Articles

Bad Sponsors: Anaconda Condoms, Urinal Scones

October 24, 2019


-Now, every television show,
I don’t need to tell you, has sponsors
to help cover the expenses. Unfortunately, we’re a
little overbudget this month, and to make up the difference, we had to take on some
additional sponsors. They are terrible sponsors, sponsors we’re not proud of. I’m ashamed we took their money,
but because we did, we now have to mention them
on the air. So, I’d like to apologize
in advance. “Late Night” is brought to you
by Anaconda Condoms.
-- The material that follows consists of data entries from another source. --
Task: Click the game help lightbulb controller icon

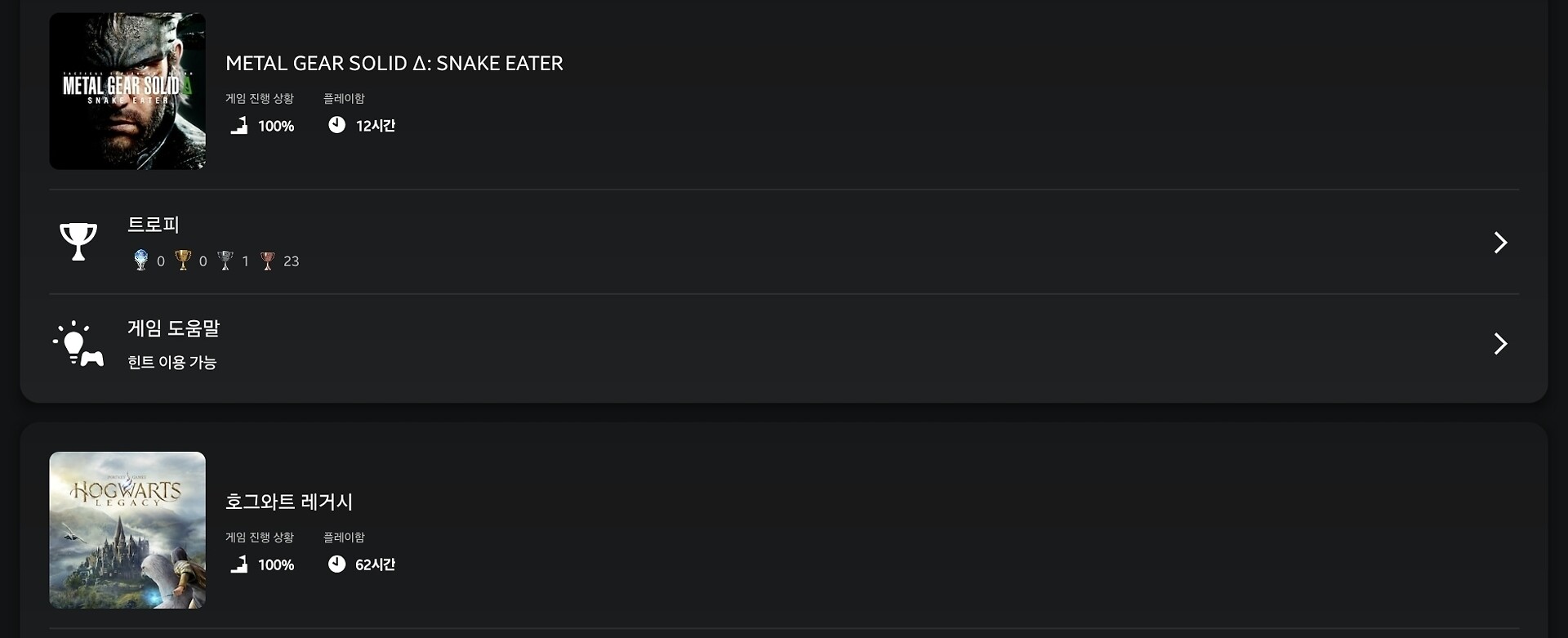Action: pyautogui.click(x=78, y=343)
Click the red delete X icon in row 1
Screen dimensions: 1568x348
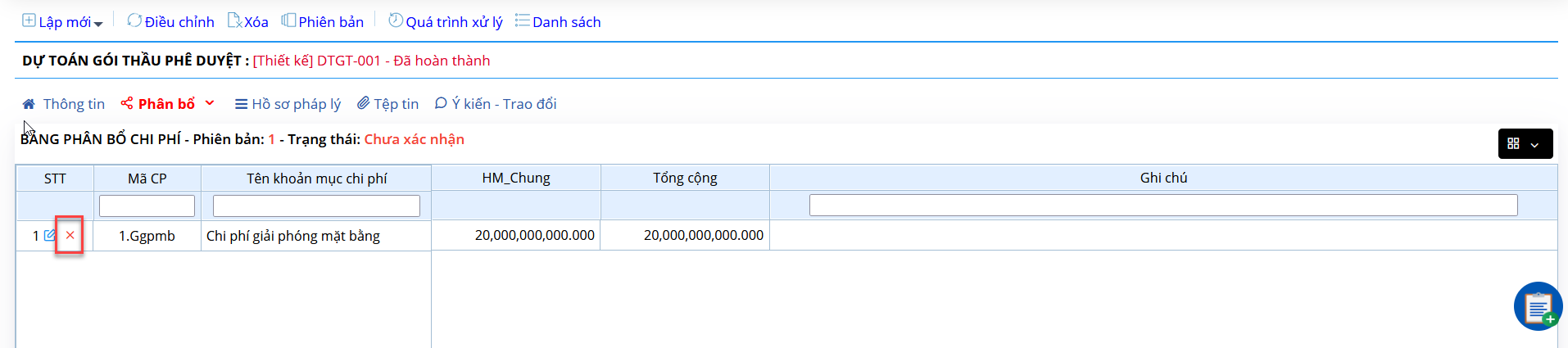[70, 235]
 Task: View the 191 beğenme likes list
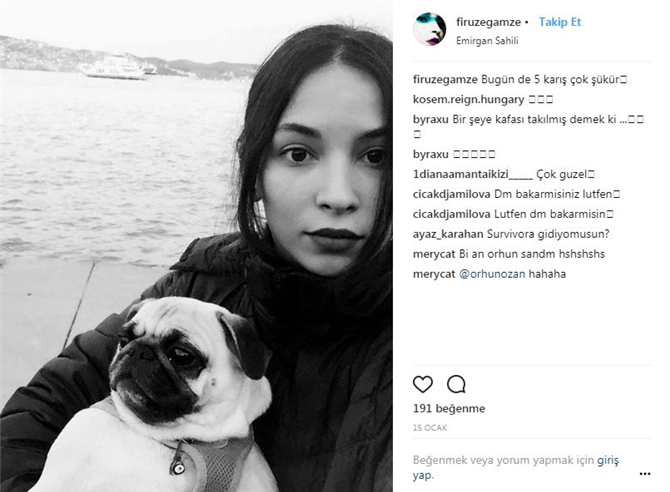449,408
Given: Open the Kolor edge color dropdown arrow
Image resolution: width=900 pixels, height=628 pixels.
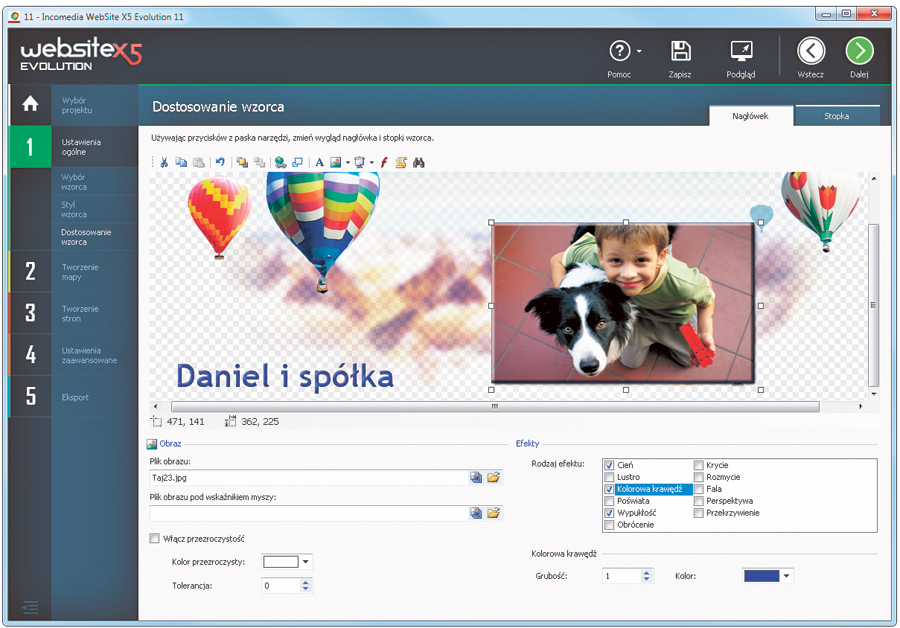Looking at the screenshot, I should point(787,575).
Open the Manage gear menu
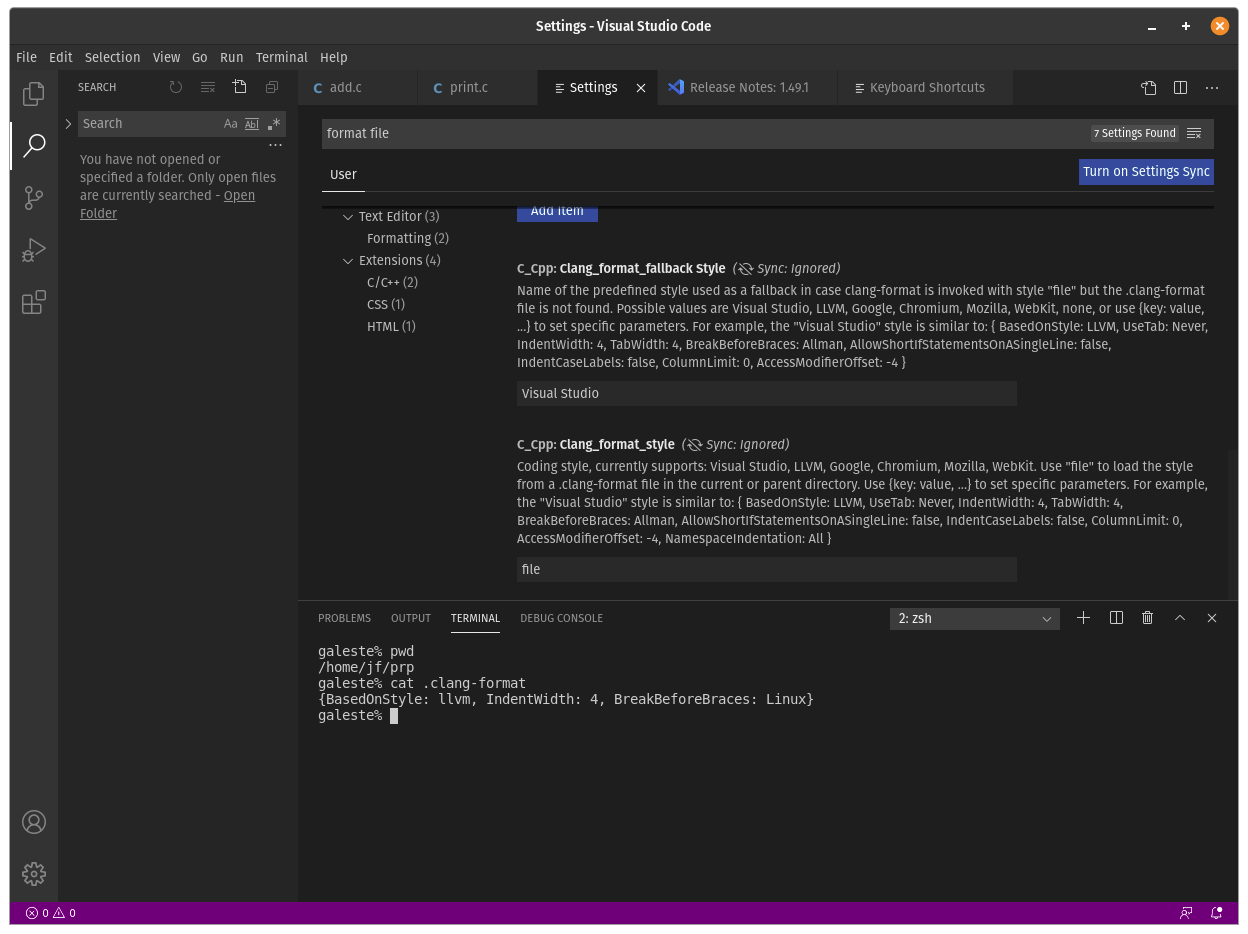 pos(34,874)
Got a promiscuous anaconda? Make sure he’s
got Anaconda Condoms, the only condoms for anacondoms. My anaconda don’t want none
unless you got protection, hon. We’re also sponsored
by Wet Cleaners. Wet Cleaners. We’ve all tried dry cleaners, but now it’s time for
Wet Cleaners, the cleaners that will get the
stains out of your clothes but also return them to you
in a big, sopping mess. Wet Cleaners —
don’t mind if I mil-do. Next up, Cap’n Crunch
Oops! All Bugs, the only Cap’n Crunch
that’s all bugs. Cap’n Crunch Oops! All Bugs — there’s a prize inside,
and it’s laying eggs. Up next, Derby Glue, made from the last-place
finisher of the Kentucky Derby. The winner goes to a stud farm, and the loser gets to do
crafts with you. Derby Glue — the worst runners
make the best glue. We’re also brought to you
tonight by Strep Clubs. Tired of getting turned away
from your favorite adult-entertainment
establishment because of your fever
and hacking cough? Well, hit up a Strep Club, where the dancers and the
customers all have strep throat. Strep Clubs — coming to the stage,
it’s a bacterial infection. We’re also brought to you
by Gribbons. Is your gibbon underdressed? Dress him up with Gribbons. Ribbons for your gibbon. Simply lure your Gibbon close
to you, catch him, and restrain him long enough to
put a ribbon in his hair. Gribbons —
that’s one glamorous gibbon. Nip ‘N Slide, the only
Slip ‘N Slide guaranteed to make one of your boobs
pop out. We’re also brought to you
tonight by Swallets. Tired of carrying a big, bulky
wallet in your pocket? Wish there was another way? Well, now there is
with Swallets, the only wallet you swallow. Just swallow your wallet,
go where you need to go, and wait 6 to 12 hours
for your next bowel movement. It’s that easy. Swallets, the only wallets that
will have you saying, “Yum.” We’re also brought to you
tonight by Urinal Scones. [ Audience groans ] [ Laughter ] You guys, I have a question. Are you guys tired of peeing on
boring old urinal cakes? Well, then try Urinal Scones and
turn your restroom into a loo. Urinal Scones, the only scones
that will make you say, “Fancy a piss, guvna?” Winner, winner, winner,
winner, winner… And, lastly, Blowgurt. Finally, what we’ve all
been waiting for — yogurt with cocaine in it.
[ Cheers and applause ] Blowgurt will take you from a —
there we go — from a timid yogurt eater to
yogurt eater who’s king of the [bleep] world. Whoo! Blowgurt —
score some today. That’s it for our bad sponsors.